Task to complete |
Each line of the data must be written out again verbatim; no image belongs in the copy.

== Material for this task

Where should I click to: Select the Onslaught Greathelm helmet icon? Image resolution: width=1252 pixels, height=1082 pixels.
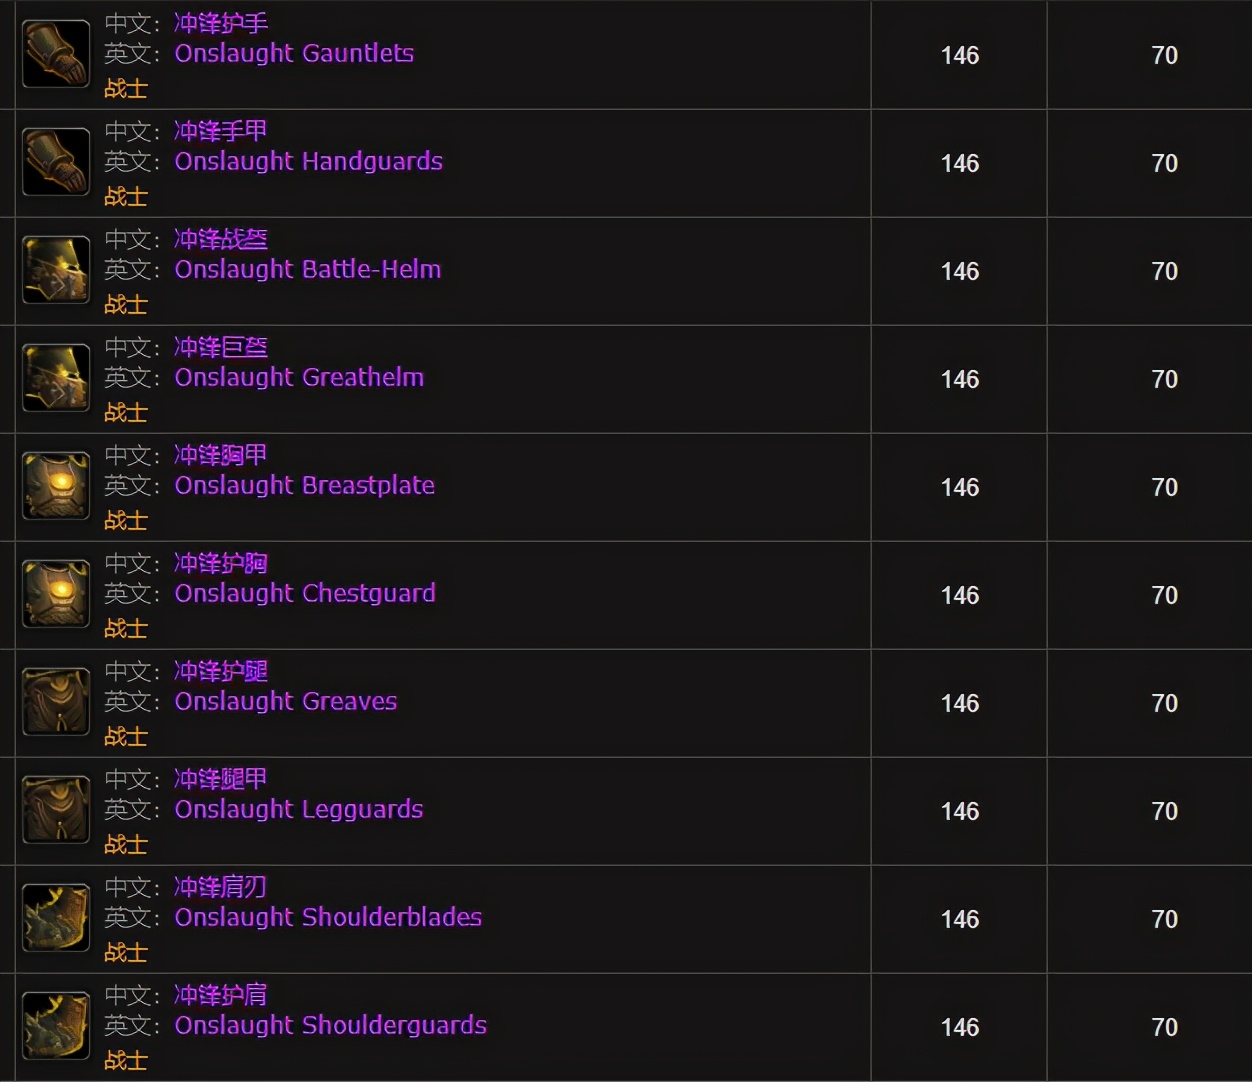(x=56, y=378)
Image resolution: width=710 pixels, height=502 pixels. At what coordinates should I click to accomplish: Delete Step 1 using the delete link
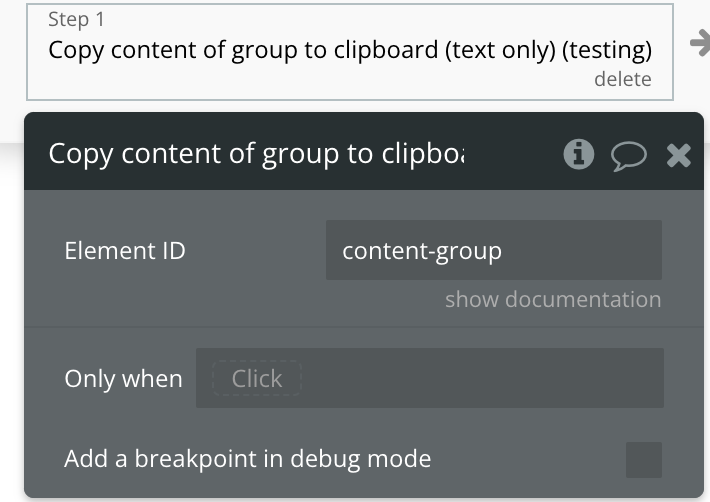[623, 79]
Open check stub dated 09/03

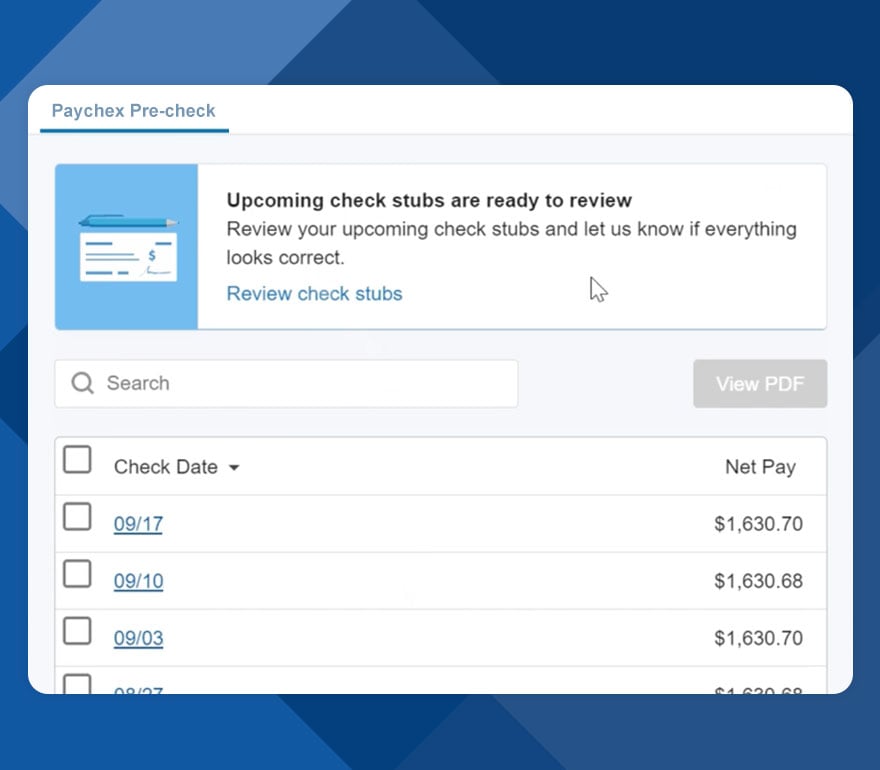tap(138, 638)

====

Task result |
Where should I click to: Select the Onslaught Greathelm helmet icon? Image resolution: width=1252 pixels, height=1082 pixels.
(x=56, y=378)
Image resolution: width=710 pixels, height=502 pixels. At what coordinates should I click to accomplish: Delete Step 1 using the delete link
[623, 79]
Open check stub dated 09/03

tap(138, 638)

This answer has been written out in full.